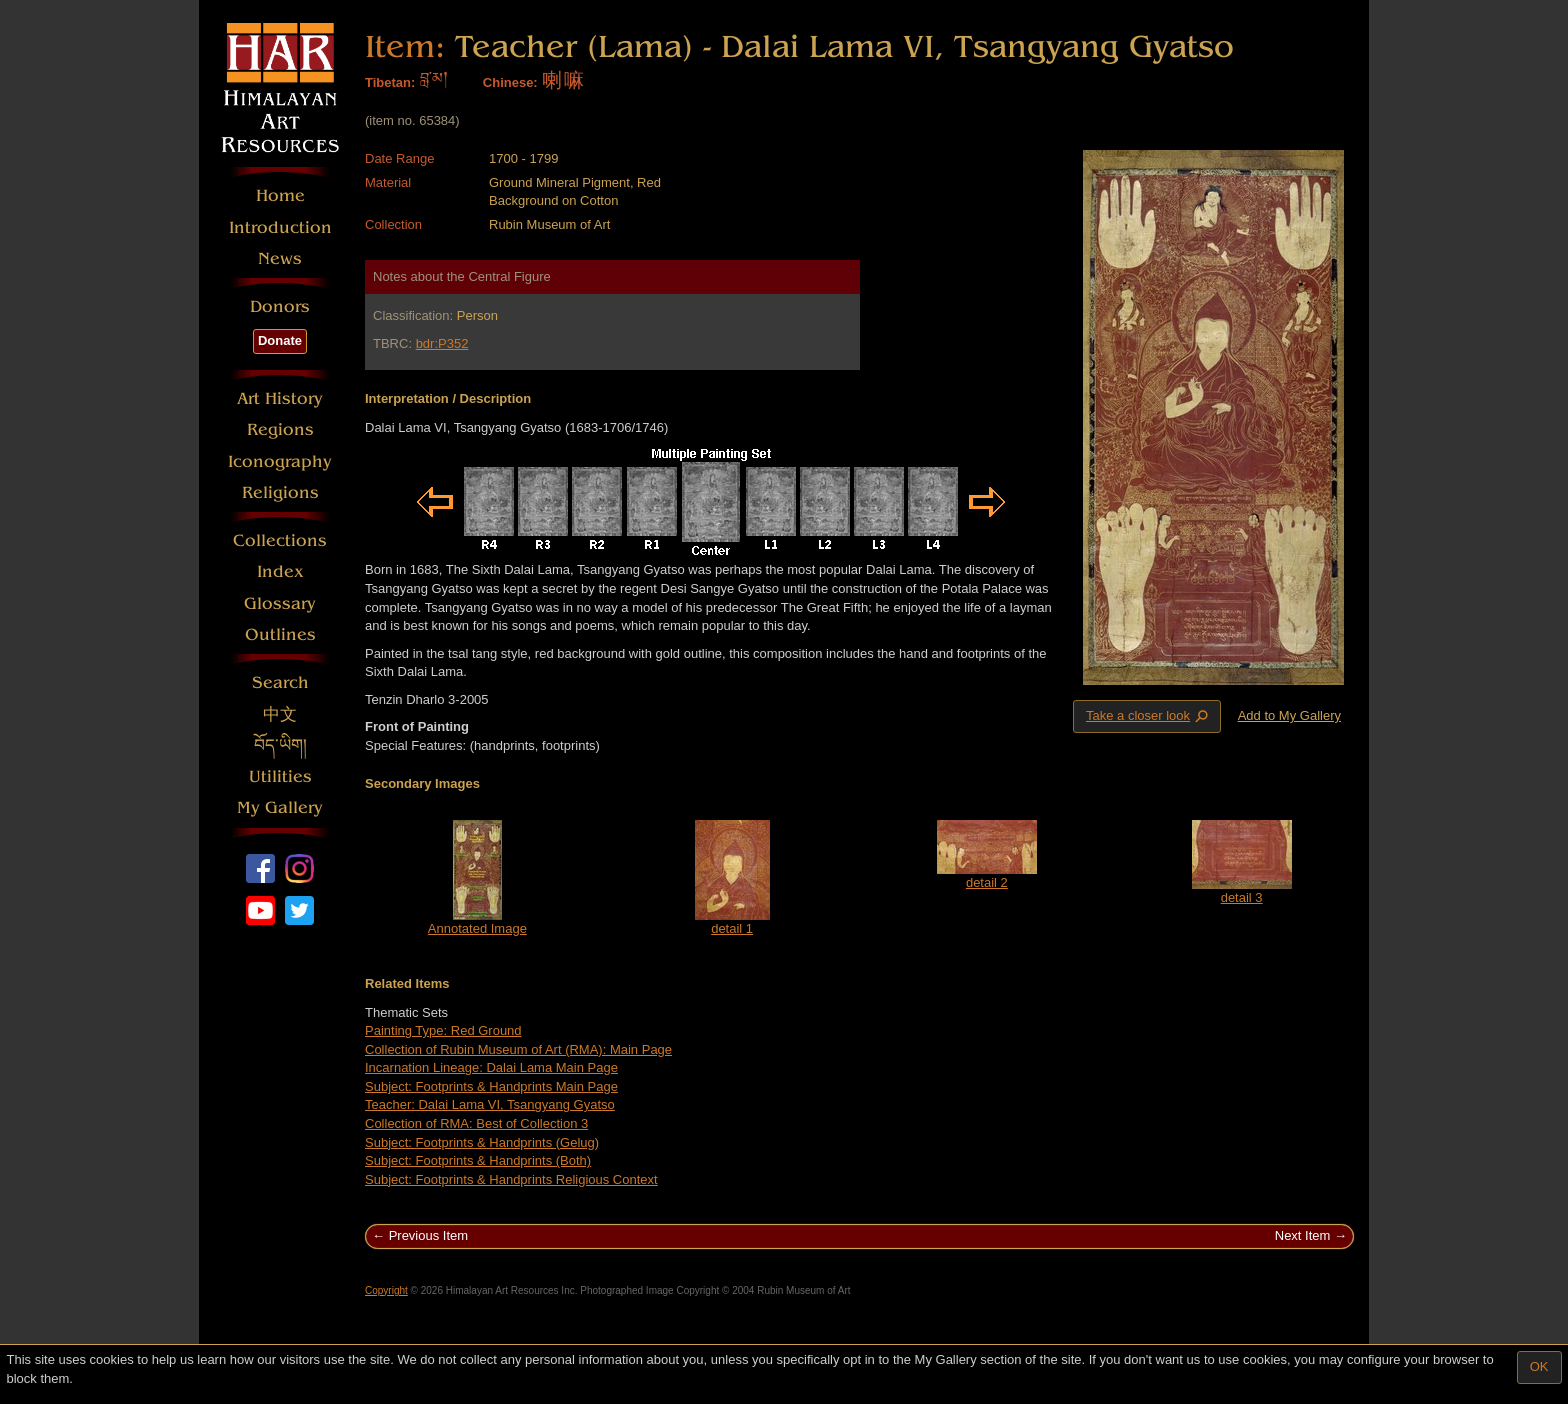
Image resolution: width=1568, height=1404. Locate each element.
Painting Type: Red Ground (443, 1030)
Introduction (280, 227)
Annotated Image (477, 928)
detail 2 (987, 882)
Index (280, 571)
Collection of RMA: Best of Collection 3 (476, 1123)
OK (1539, 1366)
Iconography (280, 461)
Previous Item (428, 1235)
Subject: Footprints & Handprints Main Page (491, 1086)
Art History (280, 398)
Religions (280, 492)
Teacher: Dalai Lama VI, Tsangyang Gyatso (490, 1104)
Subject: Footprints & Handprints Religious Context (511, 1179)
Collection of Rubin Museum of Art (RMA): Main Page (518, 1049)
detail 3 (1242, 897)
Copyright (386, 1290)
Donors (280, 306)
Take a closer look (1149, 716)
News (280, 258)
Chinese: (510, 82)
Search (280, 682)
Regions (280, 429)
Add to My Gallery (1289, 715)
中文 (280, 714)
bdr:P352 (442, 343)
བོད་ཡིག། (280, 745)
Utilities (280, 776)
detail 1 (732, 928)
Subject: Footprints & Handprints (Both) (478, 1160)
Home (280, 195)
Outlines (280, 634)
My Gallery (280, 807)
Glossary (280, 603)
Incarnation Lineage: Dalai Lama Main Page (491, 1067)
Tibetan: (390, 82)
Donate (280, 340)
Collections (280, 540)
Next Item (1303, 1235)
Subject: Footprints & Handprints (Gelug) (482, 1142)
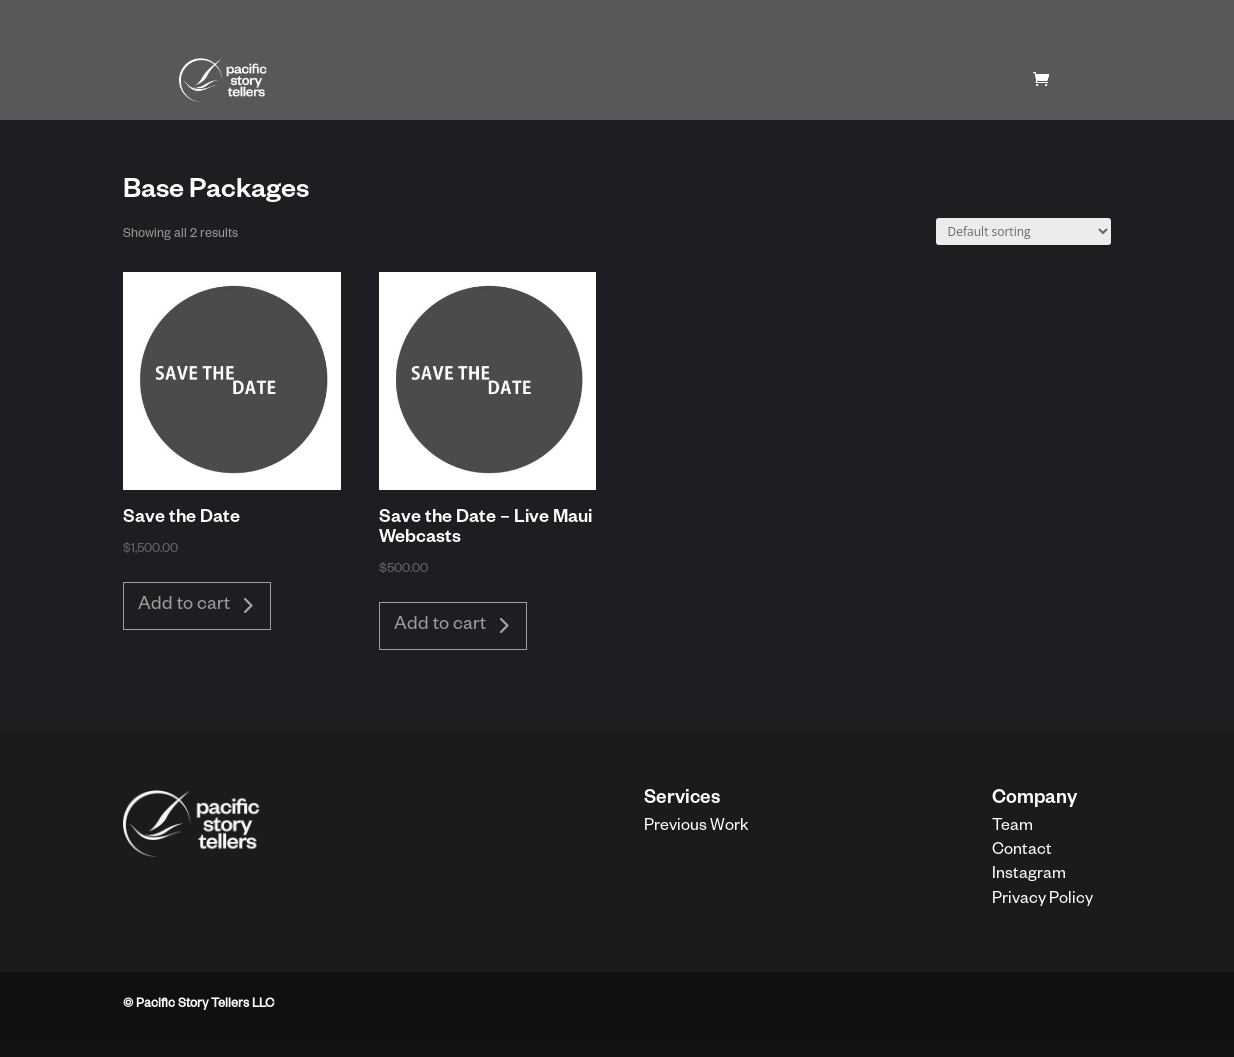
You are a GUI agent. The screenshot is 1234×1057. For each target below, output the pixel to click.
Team (1012, 828)
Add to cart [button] (184, 606)
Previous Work (696, 828)
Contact (1022, 852)
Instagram (1029, 876)
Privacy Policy (1042, 901)
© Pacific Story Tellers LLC (198, 1005)
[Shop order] (1023, 231)
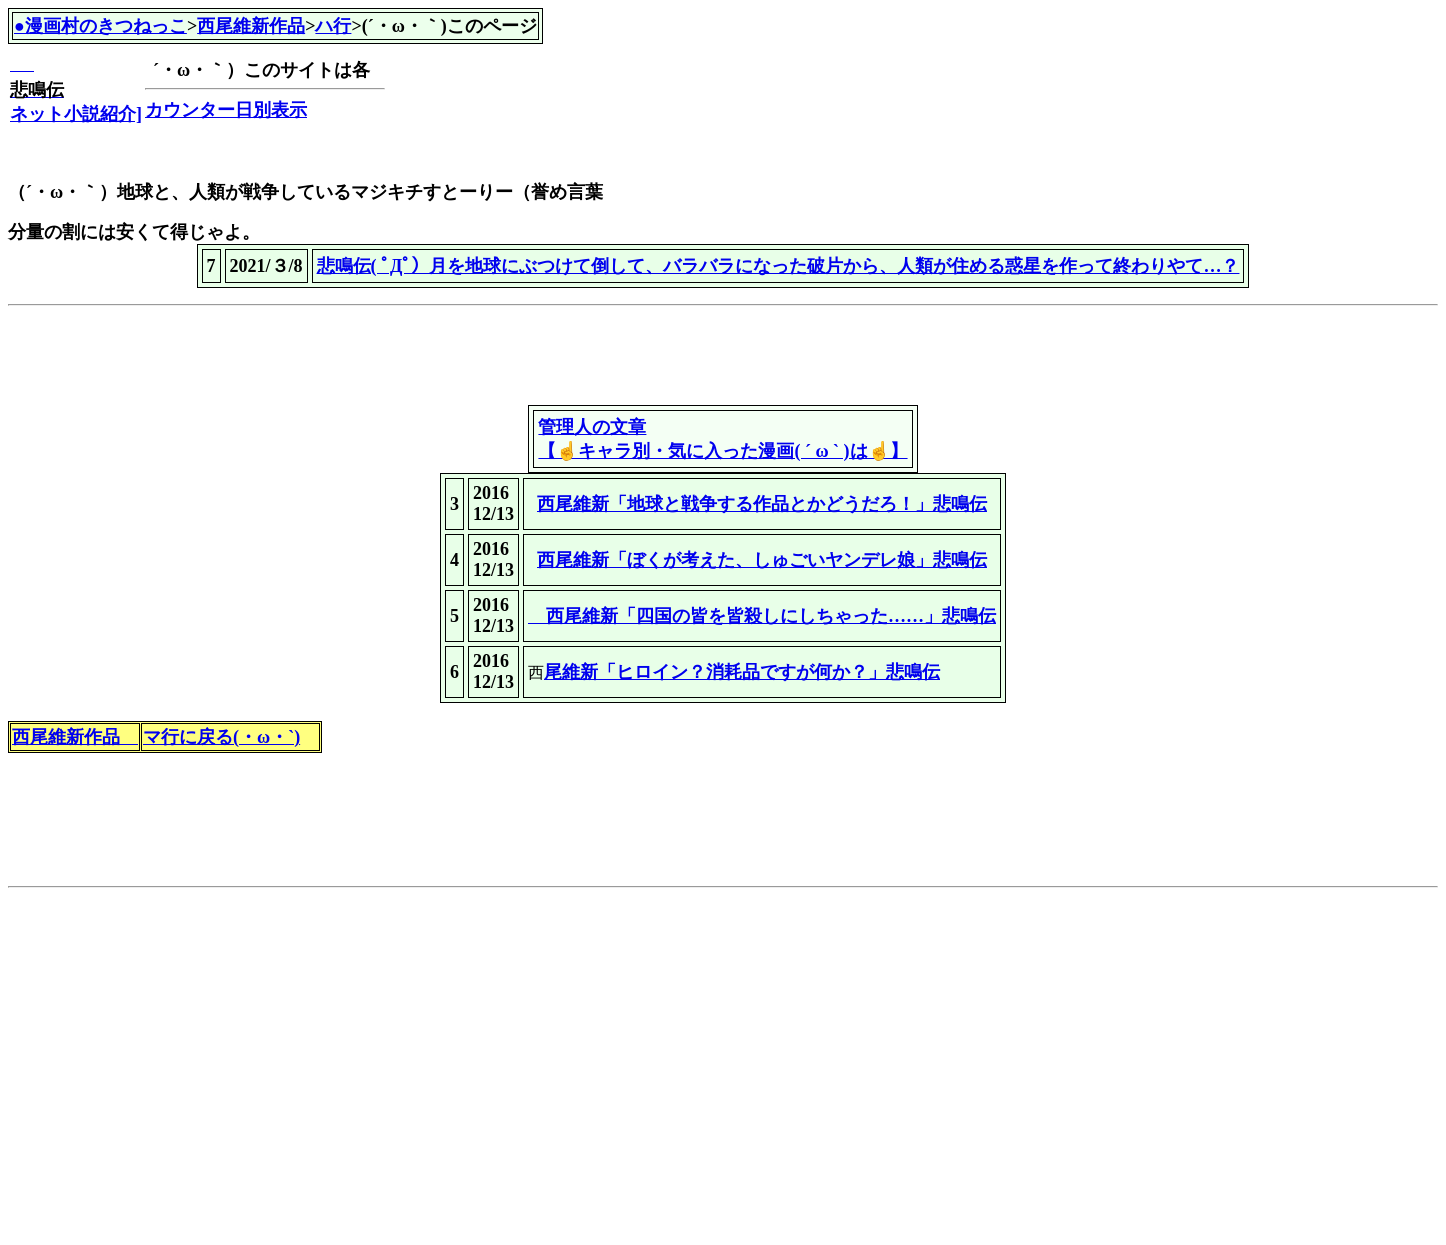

## Problem statement
Can you reprint every line of the records above verbatim, with the pictures left out?

## Solution
Image resolution: width=1568, height=1404. Locate each element.
Painting Type: Red Ground (443, 1030)
Introduction (280, 227)
Annotated Image (477, 928)
detail 2 (987, 882)
Index (280, 571)
Collection of RMA: Best of Collection 3 (476, 1123)
OK (1539, 1366)
Iconography (280, 461)
Previous Item (428, 1235)
Subject: Footprints & Handprints Main Page (491, 1086)
Art History (280, 398)
Religions (280, 492)
Teacher: Dalai Lama VI, Tsangyang Gyatso (490, 1104)
Subject: Footprints & Handprints Religious Context (511, 1179)
Collection of Rubin Museum of Art (RMA): Main Page (518, 1049)
detail 3 (1242, 897)
Copyright (386, 1290)
Donors (280, 306)
Take a closer look (1149, 716)
News (280, 258)
Chinese: (510, 82)
Search (280, 682)
Regions (280, 429)
Add to My Gallery (1289, 715)
中文 (280, 714)
bdr:P352 (442, 343)
བོད་ཡིག། (280, 745)
Utilities (280, 776)
detail 1 (732, 928)
Subject: Footprints & Handprints (Both) (478, 1160)
Home (280, 195)
Outlines (280, 634)
My Gallery (280, 807)
Glossary (280, 603)
Incarnation Lineage: Dalai Lama Main Page (491, 1067)
Tibetan: (390, 82)
Donate (280, 340)
Collections (280, 540)
Next Item (1303, 1235)
Subject: Footprints & Handprints (Gelug) (482, 1142)
You are a GUI agent. The screenshot is 1234×1057. For each target below, output the pixel to click.
Team (1012, 828)
Add to cart [button] (184, 606)
Previous Work (696, 828)
Contact (1022, 852)
Instagram (1029, 876)
Privacy Policy (1042, 901)
© Pacific Story Tellers LLC (198, 1005)
[Shop order] (1023, 231)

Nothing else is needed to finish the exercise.